Opera has a significant presence in the city of Cleveland. There are a number of local opera companies that offer performances year-round such as The Cleveland Opera Company (formerly known as Opera Per Tutti), The Cleveland Opera and the recently formed ContempOpera. The annual, free Opera in the Italian Cultural Garden attracts thousands of people each summer. But gaining this foothold in the performing arts scene in Cleveland took some time to develop.
The first operatic performance in Cleveland occurred in May 1849 when a traveling company performed selections from Vincenzo Bellini’s “La Sonnambula.” Throughout the 19th century, Clevelanders relied on traveling companies to bring opera to them. These companies regularly performed at the Academy of Music located near W. 6th Street and St. Clair Ave. and the Euclid Avenue Opera House, which opened in 1875.
The development of local opera companies and locally produced performances initially occurred in Cleveland’s ethnic communities. Groups such as the German Harmonic Singing Society, the Czech Lumir Singing Society and the Slovenian Zarja Singing Society regularly performed operas in area theatres with home-grown performers.
As Italy is the birthplace of this dramatic musical art form, opera was especially important in the Italian community. The Hiram House, which was the social settlement in Cleveland’s Big Italy neighborhood centered on Woodland and Orange Avenues, regularly had small opera performances and invited travelling opera singers to visit the settlement. The Italian Theater was another neighborhood venue which hosted scaled down operatic performances.
In the 1930s, Carmella Cafarelli emerged as a significant leader in the professional opera scene locally, nationally and internationally. Cafarelli was born in Cleveland in 1889. Her father, Rocco G. Cafarelli, was a harpist who immigrated to Cleveland from Italy in the late 1880s. Cafarelli studied harp with her father and played the instrument for visiting opera companies. She eventually became the first harpist for the Cleveland Orchestra. Upon the recommendation of Arturo Toscanini, Cafarelli went to Italy to study voice at the Conservatorie Santa Lucia and the Reale Accademia Filarmonica Romana. She made her singing debut in Florence in 1923.

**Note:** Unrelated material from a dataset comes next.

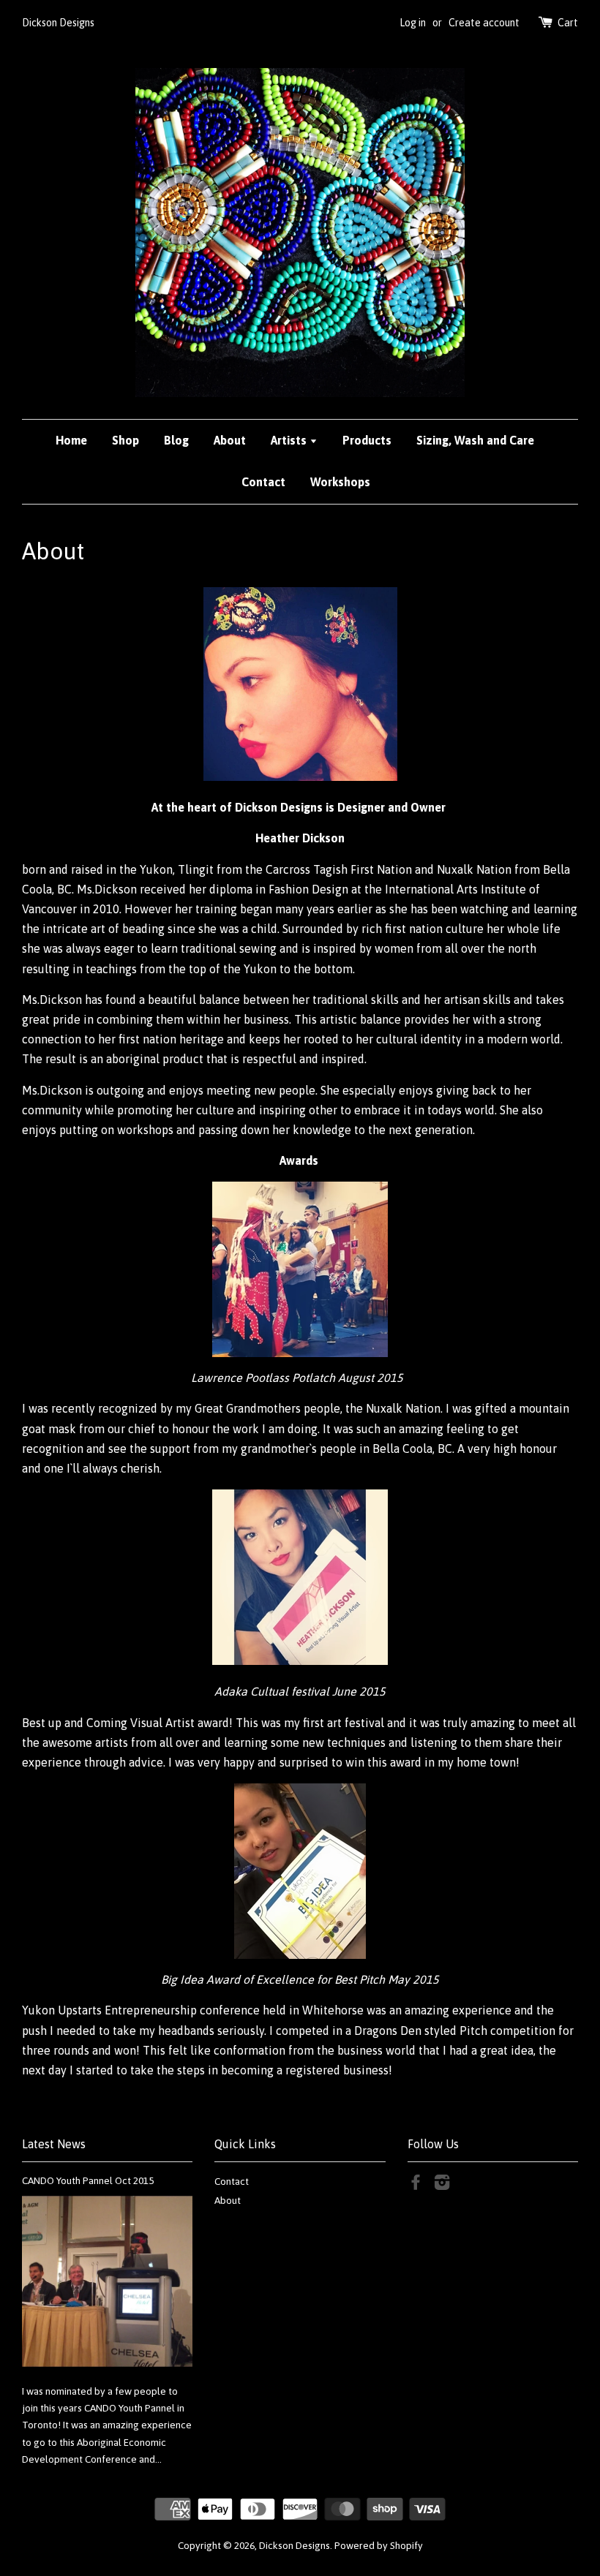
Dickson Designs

After performing in Italy for several years and dealing with a legal battle over her U.S. citizenship, Cafarelli returned to Cleveland. She formed the Cafarelli Opera Company, whose debut performance was Madame Butterfly at the Masonic Auditorium in 1934. Cafarelli and her company continued to present an annual performance at the Masonic through the 1950s. In fact, the Cafarelli Opera Company was the only local company to perform on a regular basis during those decades.
Cafarelli retired from singing in 1945, but she continued to give voice lessons at her home in Cleveland Heights and lead the opera company. She also became a respected philanthropist and promoter of the arts in Cleveland. Cafarelli passed away in Cleveland in 1979.